Carlos Nougué
A alternância direita/esquerda é própria da
Revolução; e é diabólica no preciso sentido de que envolve o conjunto dos
cidadãos de modo tal, que estes não têm como escapar a ela, ou seja, não têm
como escapar à própria Revolução. É um círculo vicioso sem fé, nem lei, nem
rei, em sentido estrito. Ao longo do tempo, todavia, essa gangorra vai
assumindo feições diversas. Por vezes a esquerda comunista deu a impressão de
que da ditadura do proletariado não haveria volta. Mas a queda do muro de
Berlim e da URSS e o atual estado de decrepitude dos países mais propriamente comunistas
(Cuba, Nicarágua, Venezuela, Coreia do Norte) desfizeram-lhe as ilusões. Pode
até dizer-se que tal ditadura ainda persiste, firme, na China; mas de modo
profundamente alterado, ou seja, já não visa à consecução do comunismo final. É
hoje antes uma ditadura capitalista. A Rússia de Putin, por seu lado, conquanto
geopoliticamente deva apoiar as moribundas nações comunistas, é o que chamo um “czarismo
republicano”, com cesaripapismo e tudo. No restante do mundo, a gangorra direita/esquerda
dá-se no palco da democracia liberal, que é sobretudo uma sementeira de convulsões
sociais, mas não é democracia em sentido algum. É antes uma partidocracia a
serviço de uma plutocracia mais ou menos velada pela ação da mídia e pela
miragem do sufrágio universal, que faz que um dogradicto de 16 anos
tenha o mesmo peso eleitoral que um sábio jurisconsulto. Não é democracia
efetiva porque não é orgânica, ou seja, porque não se funda em corpos sociais
devidamente hierarquizados, senão que é um como o esgoto dos lábeis e manipuláveis anseios de uma massa informe e ignara. E é neste palco que a referida gangorra
infernal assume sua atual feição na maior parte do mundo.
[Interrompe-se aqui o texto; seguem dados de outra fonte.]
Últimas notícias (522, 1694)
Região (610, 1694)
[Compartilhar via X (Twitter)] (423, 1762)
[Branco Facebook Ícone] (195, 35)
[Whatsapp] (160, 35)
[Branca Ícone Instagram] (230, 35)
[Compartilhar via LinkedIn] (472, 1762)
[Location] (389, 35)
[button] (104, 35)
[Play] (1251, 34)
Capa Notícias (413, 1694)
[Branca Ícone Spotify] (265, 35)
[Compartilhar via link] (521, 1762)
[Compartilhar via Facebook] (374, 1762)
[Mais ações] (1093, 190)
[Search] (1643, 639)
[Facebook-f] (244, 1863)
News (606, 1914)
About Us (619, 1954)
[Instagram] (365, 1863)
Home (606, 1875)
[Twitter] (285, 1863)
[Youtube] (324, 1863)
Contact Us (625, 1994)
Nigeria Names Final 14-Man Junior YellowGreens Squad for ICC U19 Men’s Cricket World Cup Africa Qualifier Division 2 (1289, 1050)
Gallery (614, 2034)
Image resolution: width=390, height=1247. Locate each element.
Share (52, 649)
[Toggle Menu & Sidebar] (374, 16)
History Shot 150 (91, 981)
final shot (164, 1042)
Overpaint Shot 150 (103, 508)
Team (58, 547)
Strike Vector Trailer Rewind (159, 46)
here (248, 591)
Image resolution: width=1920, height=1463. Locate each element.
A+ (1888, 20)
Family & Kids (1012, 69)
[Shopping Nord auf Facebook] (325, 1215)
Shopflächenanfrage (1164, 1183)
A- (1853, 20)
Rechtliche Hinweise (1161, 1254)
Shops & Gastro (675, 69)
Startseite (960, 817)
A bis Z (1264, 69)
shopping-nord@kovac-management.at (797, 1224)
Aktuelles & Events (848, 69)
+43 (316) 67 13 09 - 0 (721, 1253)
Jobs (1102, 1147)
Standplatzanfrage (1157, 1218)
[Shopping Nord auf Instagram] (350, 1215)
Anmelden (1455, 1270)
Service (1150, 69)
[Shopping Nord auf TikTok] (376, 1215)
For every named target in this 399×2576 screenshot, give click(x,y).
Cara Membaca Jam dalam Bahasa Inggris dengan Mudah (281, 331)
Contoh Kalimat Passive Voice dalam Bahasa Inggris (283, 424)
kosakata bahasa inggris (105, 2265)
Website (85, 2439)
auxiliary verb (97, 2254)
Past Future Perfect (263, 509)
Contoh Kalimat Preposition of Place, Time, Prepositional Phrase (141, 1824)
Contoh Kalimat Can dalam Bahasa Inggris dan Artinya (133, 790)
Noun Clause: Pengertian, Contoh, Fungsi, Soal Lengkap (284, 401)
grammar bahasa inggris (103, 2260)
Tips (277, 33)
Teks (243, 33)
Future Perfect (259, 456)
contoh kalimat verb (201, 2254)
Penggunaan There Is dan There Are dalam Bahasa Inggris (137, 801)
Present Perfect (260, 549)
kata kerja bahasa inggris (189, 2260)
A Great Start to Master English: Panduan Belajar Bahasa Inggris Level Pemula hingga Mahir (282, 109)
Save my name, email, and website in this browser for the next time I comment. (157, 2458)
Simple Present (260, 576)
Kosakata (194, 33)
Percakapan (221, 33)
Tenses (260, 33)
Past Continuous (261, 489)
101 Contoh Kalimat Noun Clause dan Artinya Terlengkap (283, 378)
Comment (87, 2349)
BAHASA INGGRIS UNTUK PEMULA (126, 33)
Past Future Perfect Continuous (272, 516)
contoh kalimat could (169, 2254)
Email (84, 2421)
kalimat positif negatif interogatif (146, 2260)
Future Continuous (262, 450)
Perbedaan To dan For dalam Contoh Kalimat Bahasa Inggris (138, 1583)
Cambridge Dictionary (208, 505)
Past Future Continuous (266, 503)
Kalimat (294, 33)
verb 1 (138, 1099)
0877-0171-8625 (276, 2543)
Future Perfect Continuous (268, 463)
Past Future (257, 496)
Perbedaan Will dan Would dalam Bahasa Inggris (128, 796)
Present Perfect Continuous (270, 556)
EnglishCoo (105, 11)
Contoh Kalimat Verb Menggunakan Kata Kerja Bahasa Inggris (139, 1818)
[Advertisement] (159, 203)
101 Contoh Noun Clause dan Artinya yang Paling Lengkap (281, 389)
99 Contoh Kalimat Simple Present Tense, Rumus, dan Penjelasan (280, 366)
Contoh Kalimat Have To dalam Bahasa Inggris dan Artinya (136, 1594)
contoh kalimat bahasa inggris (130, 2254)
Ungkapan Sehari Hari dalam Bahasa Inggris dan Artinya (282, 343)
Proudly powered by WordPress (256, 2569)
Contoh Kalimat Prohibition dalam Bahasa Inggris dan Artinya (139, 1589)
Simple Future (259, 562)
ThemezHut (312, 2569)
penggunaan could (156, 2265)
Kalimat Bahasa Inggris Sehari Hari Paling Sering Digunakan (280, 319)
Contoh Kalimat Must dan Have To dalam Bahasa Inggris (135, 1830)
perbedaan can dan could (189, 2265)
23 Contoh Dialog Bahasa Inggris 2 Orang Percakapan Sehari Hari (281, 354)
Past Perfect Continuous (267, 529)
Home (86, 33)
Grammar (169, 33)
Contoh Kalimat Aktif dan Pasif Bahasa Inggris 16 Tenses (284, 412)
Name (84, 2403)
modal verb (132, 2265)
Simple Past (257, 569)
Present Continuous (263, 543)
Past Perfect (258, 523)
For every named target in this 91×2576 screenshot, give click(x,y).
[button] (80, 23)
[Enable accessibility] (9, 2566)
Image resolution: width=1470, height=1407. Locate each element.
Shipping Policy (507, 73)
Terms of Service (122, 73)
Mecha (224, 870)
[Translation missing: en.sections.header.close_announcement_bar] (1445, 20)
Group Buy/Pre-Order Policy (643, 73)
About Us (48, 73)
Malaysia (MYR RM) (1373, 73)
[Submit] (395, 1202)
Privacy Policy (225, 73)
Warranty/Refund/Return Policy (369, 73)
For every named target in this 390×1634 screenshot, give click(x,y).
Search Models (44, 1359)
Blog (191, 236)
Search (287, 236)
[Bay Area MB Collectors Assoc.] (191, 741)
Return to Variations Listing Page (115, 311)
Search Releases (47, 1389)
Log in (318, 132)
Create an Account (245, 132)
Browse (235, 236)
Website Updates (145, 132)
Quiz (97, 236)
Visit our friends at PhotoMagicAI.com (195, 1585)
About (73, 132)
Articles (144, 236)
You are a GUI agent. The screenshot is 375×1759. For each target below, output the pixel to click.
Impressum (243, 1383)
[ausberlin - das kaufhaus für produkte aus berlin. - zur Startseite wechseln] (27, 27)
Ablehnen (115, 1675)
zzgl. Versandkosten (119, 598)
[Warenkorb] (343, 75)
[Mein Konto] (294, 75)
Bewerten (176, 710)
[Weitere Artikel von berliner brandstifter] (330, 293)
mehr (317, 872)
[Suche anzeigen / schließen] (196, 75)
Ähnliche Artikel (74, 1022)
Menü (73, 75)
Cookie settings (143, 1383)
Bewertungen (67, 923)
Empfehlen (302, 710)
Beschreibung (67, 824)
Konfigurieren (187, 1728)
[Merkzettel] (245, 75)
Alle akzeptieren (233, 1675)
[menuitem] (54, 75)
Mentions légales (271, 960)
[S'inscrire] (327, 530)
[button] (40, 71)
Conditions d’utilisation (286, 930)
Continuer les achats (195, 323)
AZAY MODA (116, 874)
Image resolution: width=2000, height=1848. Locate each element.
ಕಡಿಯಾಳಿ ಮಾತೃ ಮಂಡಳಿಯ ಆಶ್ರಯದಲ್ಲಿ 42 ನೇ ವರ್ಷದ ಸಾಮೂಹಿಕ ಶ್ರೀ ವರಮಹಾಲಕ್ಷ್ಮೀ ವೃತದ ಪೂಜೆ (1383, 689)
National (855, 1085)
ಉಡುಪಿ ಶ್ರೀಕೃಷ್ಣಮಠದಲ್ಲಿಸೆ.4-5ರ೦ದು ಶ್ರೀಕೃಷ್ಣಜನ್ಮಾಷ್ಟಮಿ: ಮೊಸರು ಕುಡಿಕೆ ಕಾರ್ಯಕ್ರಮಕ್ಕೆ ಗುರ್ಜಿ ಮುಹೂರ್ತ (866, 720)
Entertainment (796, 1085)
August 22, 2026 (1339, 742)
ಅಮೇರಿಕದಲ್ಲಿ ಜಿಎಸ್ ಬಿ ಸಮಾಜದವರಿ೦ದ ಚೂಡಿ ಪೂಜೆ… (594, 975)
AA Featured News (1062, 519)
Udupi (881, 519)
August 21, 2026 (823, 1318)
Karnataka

A revolução hegemônica
nos dias de hoje é a que chamo marcusiana ou sadolibertina, uma mescla de marxismo
profundamente alterado – ou seja, essencialmente capitalista mas capaz de
métodos de ação marxistas e tendente a um governo global – com o liberalismo paroxístico
que começou com um Marquês de Sade. O partido desta revolução, fundado sempre
no grande capital antes de tudo financeiro, é a ONU com seus tentáculos; e sua
religião tem sua trindade: o deus Mamon, o deus Himeros e o deus Homem, o superior
da tríade, ao qual também servem o ecumenismo e o laicismo vaticano-segundos. E
partidos como o PT e o Psol, sob a veste bolorenta do marxismo, não fazem senão
ser pontas de lança desta revolução libertina: estão em verdade a serviço de
homens como Soros e Gates, os quais, quando julgam que já não servem a seus
interesses, os descartam – foi o que se deu com Dilma. Hoje porém o PT parece
voltar a servir a seus interesses, para que possam livrar-se também no Brasil da
direita liberal-conservadora. Qual é precisamente, no entanto, a doutrina da
atual direita liberal-conservadora internacional? Em uma palavra: o liberalismo
sem o libertinismo de Sade, ou melhor, sem este libertinismo encarnado em corpo
legal. A direita liberal-conservadora não é de modo algum contra a prática
privada do que a ideologia de gênero defende; é contra que esta se torne lei. E
isto tão só em princípio, porque tal direita é capaz de conviver até com a
ideologia de gênero feita lei desde que se preservem os direitos do sacrossanto
livre mercado, da sacrossanta liberdade de expressão para o bem ou para o mal, da
sacrossanta liberdade religiosa para Deus ou para Satã, etc. Sucede contudo que
a atual direita liberal-conservadora tem uma nota muito própria: o irracionalismo advindo de sua liderança
gnóstica internacional, cujo expoente é o perenialista Steve Bannon. (O lado
eurasiano também tem seu expoente gnóstico: Alexandr Duguin, um assumido
satanista.) É justamente de suas lideranças perenialistas que a massa direitista
atual herda irracionalidades como: não há pandemia, essa invenção dos
globalistas para poderem promover o Great Reset; a máscara contra a covid é um instrumento
do Deep State para despersonalizar as pessoas; as vacinas contra a covid imprimem
a marca da besta ou introduzem um chip de 5G, ou têm por fim matar a humanidade
(com o que, digo eu, se teria um governo mundial sem governados...); o homem
não foi à Lua; a terra pode ser plana; Trump é o grande obstáculo ao advento do
Anticristo (D. Viganò dixit); dois mandatos de Bolsonaro nos permitirão
instaurar o reinado social de Cristo (Centro Dom Bosco dixit); etc., literalmente
ad nauseam.
Mas então que fazer na eleição de 2022, se
de fato ela se polarizar entre Bolsonaro e Lula? Na campanha eleitoral de 2018,
Bolsonaro ainda aparecia como um mal menor por suas promessas, incumpridas, de
lutar contra a ideologia de gênero; só por isso. Hoje, todavia, depois de anos
de descumprimento de promessas eleitorais, de desgoverno irracional e trapalhão
e de alianças com corruptos exatamente ao modo petista, será preciso fiar fino
para defender como um mal menor a candidatura de Brancaleone... ops, de
Bolsonaro. Eu não o farei. Mas votarei nele? Se o farei ou não, eis algo que
vai comigo para o túmulo.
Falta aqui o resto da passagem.